Big Data just gets bigger
May 25, 2012 —
(Page 2 of 5)
Why all the enthusiasm for Hadoop? Because there's no alternative at the moment if you have to deal in the petabyte range. Below that threshold a number of other solutions are available, but even vendors have realized that no matter how robust their solutions are, Hadoop integrations can only make them better.
John Bantleman, CEO of RainStor, said that Hadoop really became relevant around two years ago. “Go back two years, and the data management landscape was all [online transaction processing] relational databases, like Oracle,” he said. “Once you start to hit velocity and volume, you'll generate hundreds of terabytes of data and billions of records a day. Your general roles-based relational database tops out. That's forcing customers to look at alternative solutions.
“Part of what's available in the market is data-warehousing technology in products like Teradata. Those do scale to petabytes, but they're extremely costly. They cost hundreds of millions of dollars to put that infrastructure in place. Hadoop has a cloud-like infrastructure, which allows you to manage that data at that scale at a fraction of the cost.”
And despite the fact that RainStor essentially competes with Hadoop, the company is still offering its products in forms that work on top of or in conjunction with Hadoop. So while RainStor's bread and butter is storing large amounts of data in its highly compressed database, it is also able to perform analytics across a Hadoop cluster instead of inside itself.
“My view is Hadoop is going to be a platform, kind of like Linux is a platform,” said Bantleman. “It's going to be a management system to manage Big Data. Generally, you have to build the stack out to meet enterprise requirements.”
Horton Hears a 2.0
Hortonworks (a producer of supplemental Hadoop software) is pushing forward efforts to do just this: turn Hadoop into a job-scheduling cluster-management system, rather than just a vehicle for MapReduce. As the company charged with maintaining and pushing forward innovation in the Apache Hadoop Project, Hortonworks is focused on two things: training, and improving open-source Hadoop.
On the other side of the coin, Cloudera is the commercial services and products company for Hadoop. It offers its own distribution of Hadoop, coupled with management tools to make cluster control simpler.
But it is Hortonworks that is thinking most heavily about the next version of Hadoop. Dubbed version 2.0 by some, this next edition will include complete rewrites of many aspects of the system.
Shaun Connolly, vice president of corporate strategy at Hortonworks, said that Hadoop 2.0 will be about updating some of the lagging portions of the project to be more in line with modern needs.

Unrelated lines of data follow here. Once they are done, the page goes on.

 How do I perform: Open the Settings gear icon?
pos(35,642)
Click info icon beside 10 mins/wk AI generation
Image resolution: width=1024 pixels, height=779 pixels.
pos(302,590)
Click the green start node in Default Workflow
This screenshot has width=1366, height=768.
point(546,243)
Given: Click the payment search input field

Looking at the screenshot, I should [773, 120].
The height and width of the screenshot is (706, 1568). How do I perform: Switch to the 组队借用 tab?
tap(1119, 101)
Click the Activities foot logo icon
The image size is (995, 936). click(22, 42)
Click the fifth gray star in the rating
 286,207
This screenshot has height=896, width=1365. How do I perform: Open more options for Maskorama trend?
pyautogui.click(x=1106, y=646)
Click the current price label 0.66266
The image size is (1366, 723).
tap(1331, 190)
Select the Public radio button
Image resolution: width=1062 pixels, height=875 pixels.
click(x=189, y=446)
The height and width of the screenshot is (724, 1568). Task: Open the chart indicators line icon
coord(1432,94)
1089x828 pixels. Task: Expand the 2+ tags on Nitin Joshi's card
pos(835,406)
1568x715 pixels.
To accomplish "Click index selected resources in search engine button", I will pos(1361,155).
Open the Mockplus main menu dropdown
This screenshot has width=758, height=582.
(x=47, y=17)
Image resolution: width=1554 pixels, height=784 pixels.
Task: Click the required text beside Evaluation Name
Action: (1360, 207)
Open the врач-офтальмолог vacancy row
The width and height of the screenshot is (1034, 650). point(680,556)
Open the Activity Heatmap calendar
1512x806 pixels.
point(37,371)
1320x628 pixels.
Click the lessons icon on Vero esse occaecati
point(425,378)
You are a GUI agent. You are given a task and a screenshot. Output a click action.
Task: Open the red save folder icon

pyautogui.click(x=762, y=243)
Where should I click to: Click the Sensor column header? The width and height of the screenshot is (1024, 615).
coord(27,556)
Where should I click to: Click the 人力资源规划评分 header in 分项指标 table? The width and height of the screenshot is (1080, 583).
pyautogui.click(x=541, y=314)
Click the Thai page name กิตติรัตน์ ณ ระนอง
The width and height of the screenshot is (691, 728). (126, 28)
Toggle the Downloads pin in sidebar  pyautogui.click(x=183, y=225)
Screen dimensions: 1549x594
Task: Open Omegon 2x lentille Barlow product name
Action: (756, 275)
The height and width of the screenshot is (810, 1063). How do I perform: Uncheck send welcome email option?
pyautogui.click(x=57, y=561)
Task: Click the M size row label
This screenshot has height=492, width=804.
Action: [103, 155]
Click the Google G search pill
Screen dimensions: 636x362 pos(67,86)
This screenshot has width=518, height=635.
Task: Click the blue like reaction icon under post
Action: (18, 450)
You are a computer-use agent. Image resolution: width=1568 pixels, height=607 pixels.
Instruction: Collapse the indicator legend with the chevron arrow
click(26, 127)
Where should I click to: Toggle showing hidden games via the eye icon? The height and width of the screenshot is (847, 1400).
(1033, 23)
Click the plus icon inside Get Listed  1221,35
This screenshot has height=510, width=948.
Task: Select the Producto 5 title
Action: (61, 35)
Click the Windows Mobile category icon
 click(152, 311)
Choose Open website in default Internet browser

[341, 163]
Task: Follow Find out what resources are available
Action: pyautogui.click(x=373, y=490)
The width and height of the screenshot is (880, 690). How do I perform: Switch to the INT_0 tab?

“Today's MapReduce is a job-processing architecture and a task tracker,” he said. “The Hadoop 2.0 effort really has been focused on separating the notions of the MapReduce framework paradigm from the resource-management capabilities of the platform, and generalizing the platform so MapReduce can just be one type of application framework that can run on the platform.”
That means Hadoop 2.0 is poised to be more like a data center operating system than simply a MapReduce bucket and scheduler. “Other types of applications we can foresee coming would be message-passing interface applications, graphic-processing applications, stream-processing systems, those types of things,” said Connolly. “At the end of the day, they begin to open up Hadoop. We view Hadoop as a data platform, and for the data platform to continue to be relevant, it needs to open itself up to other work cases and to effectively store the data across larger clusters.”
HDFS too is receiving an update in Hadoop 2.0, he said, and will become highly available in the next major release. Making the file system highly available will vastly improve the performance of HBase, the in-Hadoop database framework. HBase has been slowly evolving to become fast enough for front-line usage, with the ultimate goal being to allow Hadoop to run all the data for your sites, not just the long-term storage.